First of all, I thought this would be titled "Grateful" until I actually sat down to write it. This new title makes total sense to me now and I hope both will make sense to you when I’m done.

Second - and this is important - the stuff that I’m about to lay out here is a reflection on my own experience and is not intended as any sort of finger-pointing. I’ve tried always to be clear and forthcoming about my own inward reflection and would not have thought such a thing necessary to say except that I’ve seen much "out there" lately (reaction wise) to indicate a possible otherwise.

So now, three years ago at about this time, my husband had a heart attack, the kind commonly referred to as the widow-maker. Without making this whole thing about that experience entirely, I’ll share only this part: when the doctor who was performing the heart catheter came out to tell me that what was supposed to be a fifteen minute procedure resulting in the installation of a stint was turning out to be much more serious - "dangerous" was the word he used - and that they’d had to call in an open-heart surgeon just in case my husband’s artery blew out which would require emergency bypass surgery, and he allowed me to see my husband for just a moment before the surgeon arrived and they continued with the procedure...well, it was my husband who prayed for us. I could barely even breathe through my tears. Need I tell you how grateful I am for him?

As soon after his recovery as he was able to climb stairs again, we went away for the weekend to celebrate simply the fact that we still had such opportunity. How grateful we both were that weekend at the beach back in ‘09! How grateful we’ve tried very hard to be on every day since then. It’s a trick sometimes. I’m assuming you know what I mean. So it’s an anniversary now, an annual practice for us to spend a weekend away celebrating the life that God has given us.

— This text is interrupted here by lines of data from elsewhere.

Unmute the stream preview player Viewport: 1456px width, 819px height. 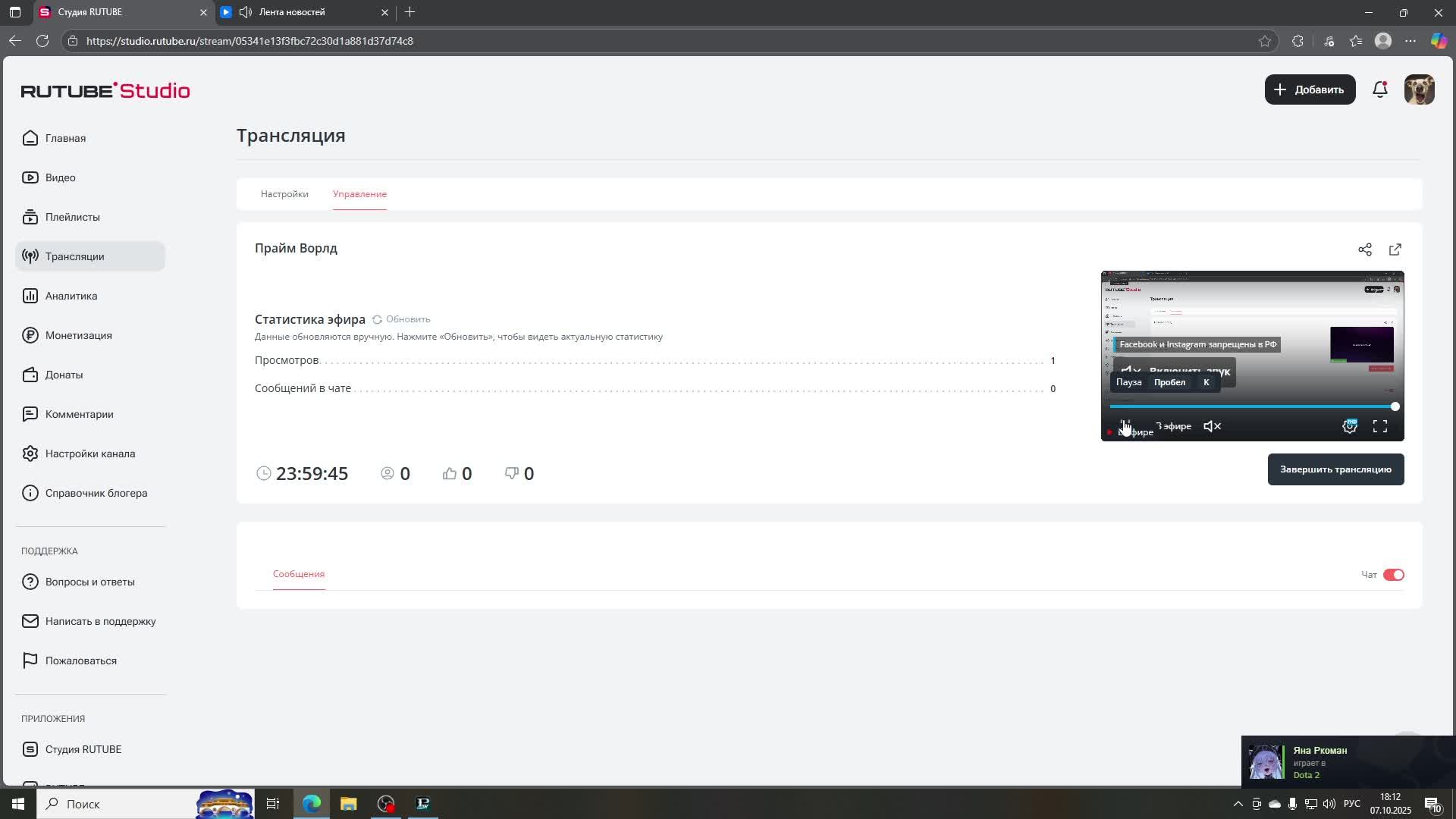(x=1212, y=426)
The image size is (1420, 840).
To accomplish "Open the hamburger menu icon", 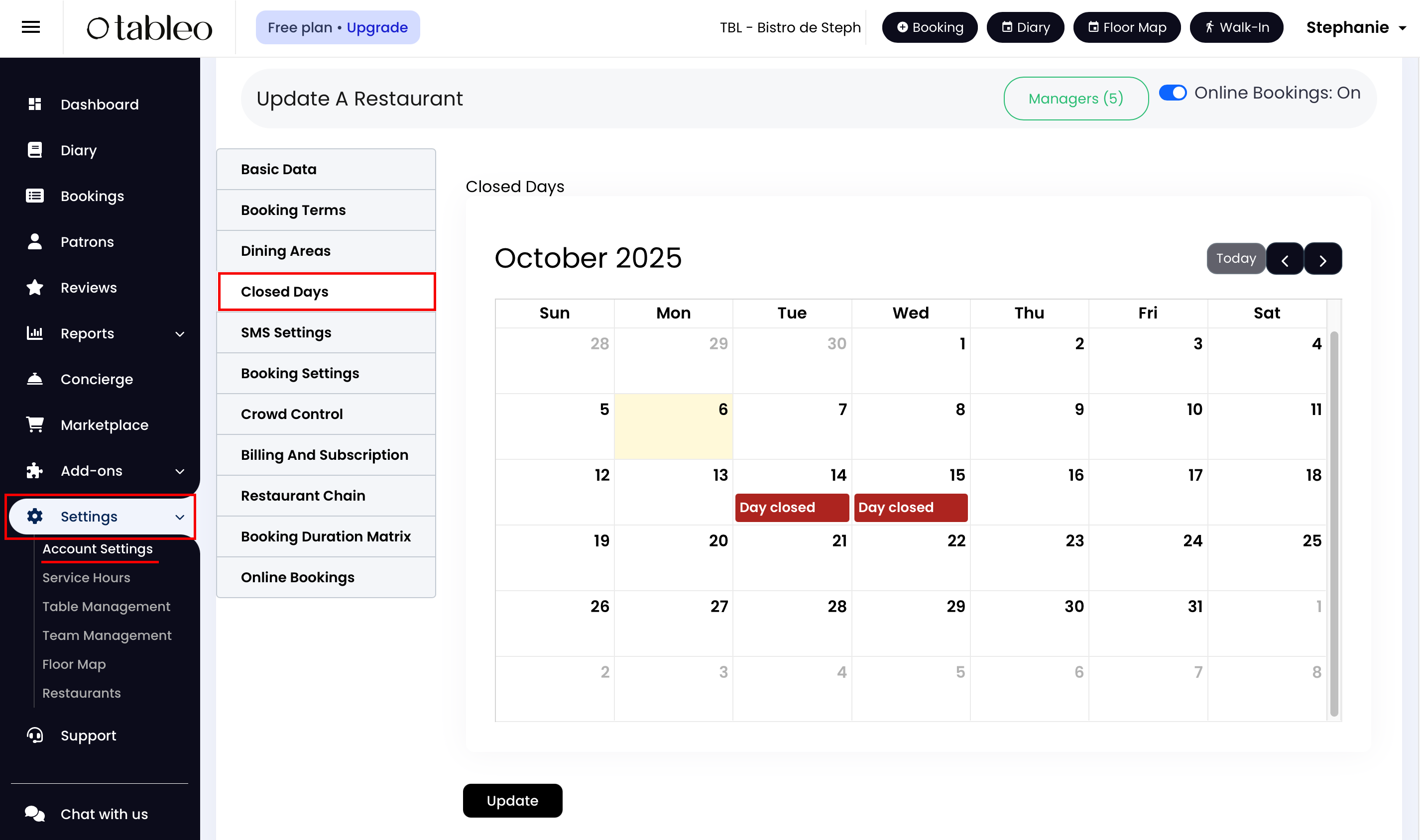I will click(30, 26).
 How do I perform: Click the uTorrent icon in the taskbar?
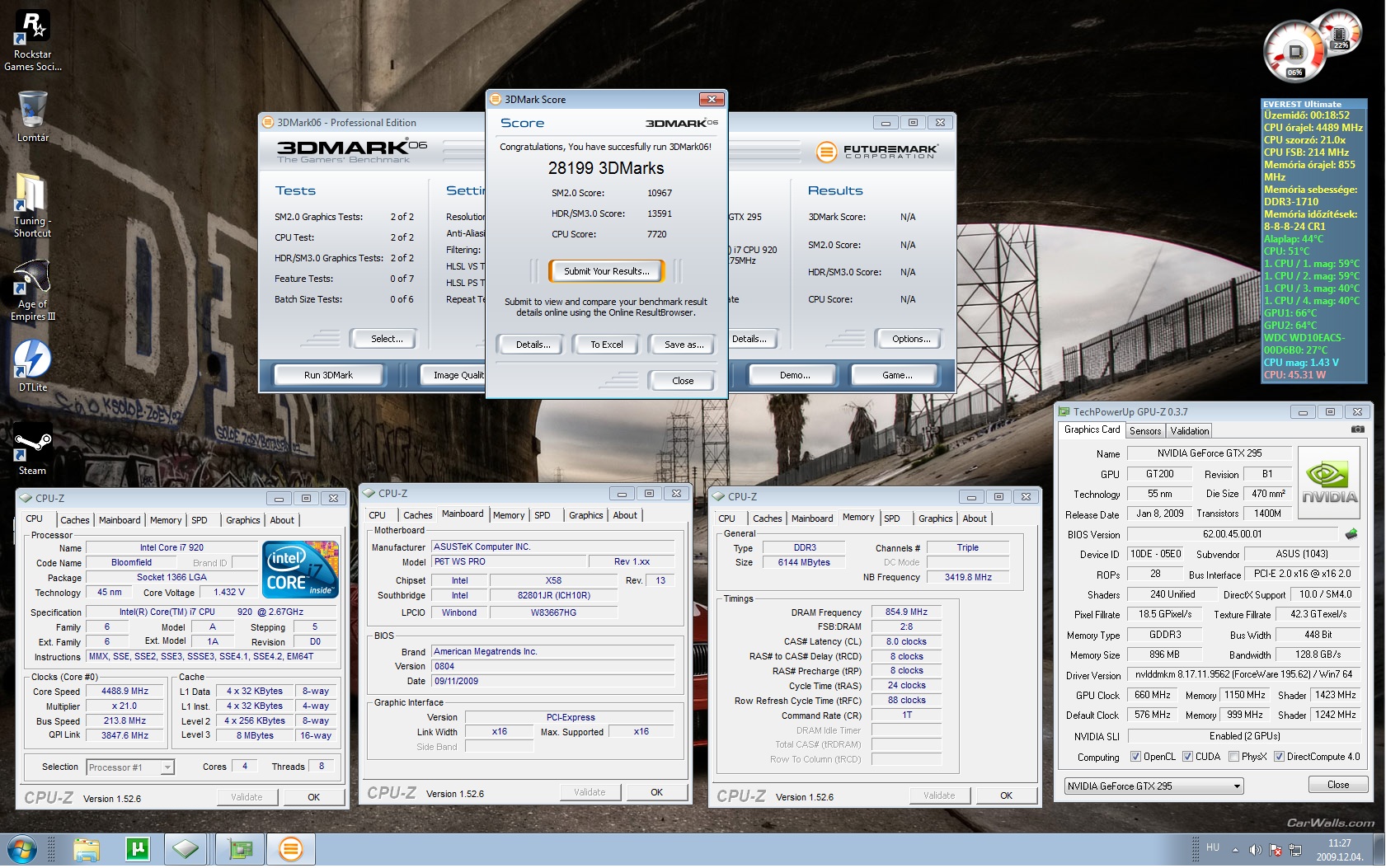click(137, 848)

This year, we threw in a couples’ massage - at 7:30, Saturday morning! (Really??!!) Later on, we would ask each other questions such as, "Are we being frivolous?" "Do we really deserve anything?" Etc., but that’s not what this is about. At least, not exactly. I’m not sure if it was the shortage of morning coffee, if it was an endorphin thing, or if it was just part of the enlightenment process but I found myself reflecting on some very unexpected things that morning.

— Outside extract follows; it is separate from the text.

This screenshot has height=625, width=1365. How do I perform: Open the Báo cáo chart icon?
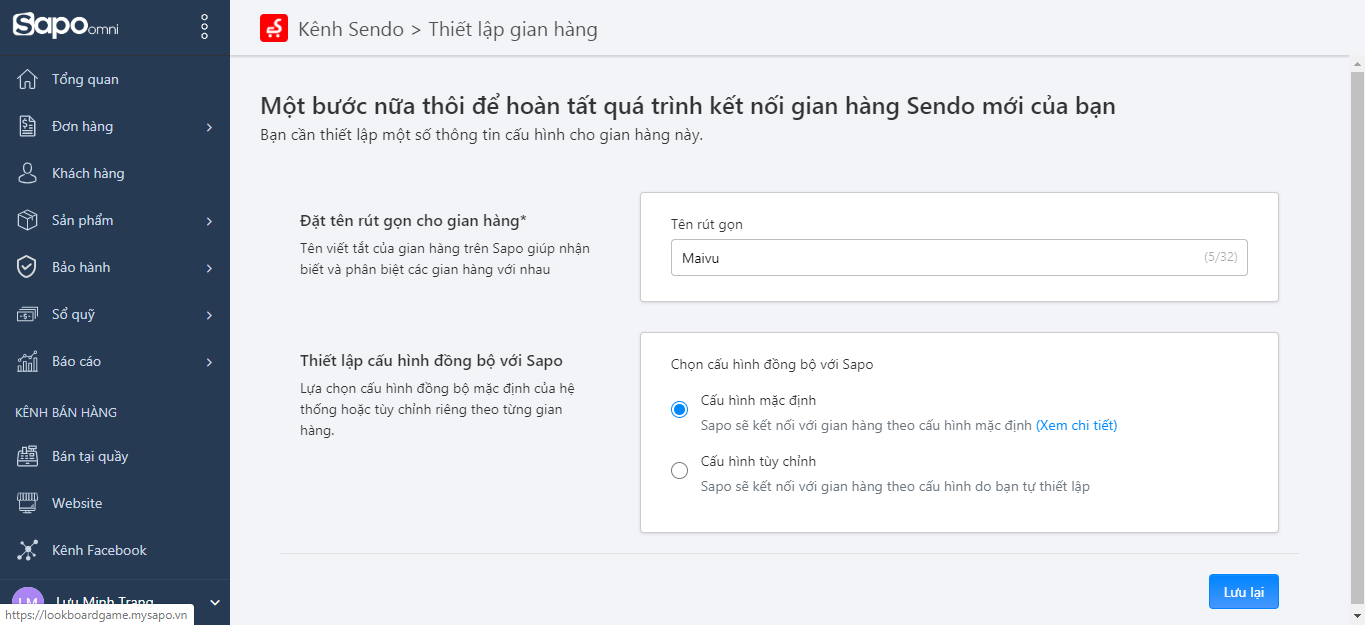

I’ll start with massage as that’s as logical as any other place. I can’t remember the last time I had one before this time, but I used to have them regularly, and not the therapeutic kind. The indulgent, stupidly-expensive kind. I also had pedicures - either frequently or slightly less frequently. And manicures too, of course. But these were my indulgences (vanity-wise.) I had regulars too. I saw a hairdresser ev-er-y six weeks for cut, color, highlights, Coiffure (read with french accent, please.) I saw an aesthetician every five weeks because, after all, "you brush your teeth every day but still see the dentist every six months."

When looking back at my former self, I wonder how it is that all that high maintenance didn’t yield a better-looking product. That is where I find my Dorian Gray. You can paint a canvas over and over again, but the oily ugly* will eventually seep through. Thank God I have been freed from such a prison as that.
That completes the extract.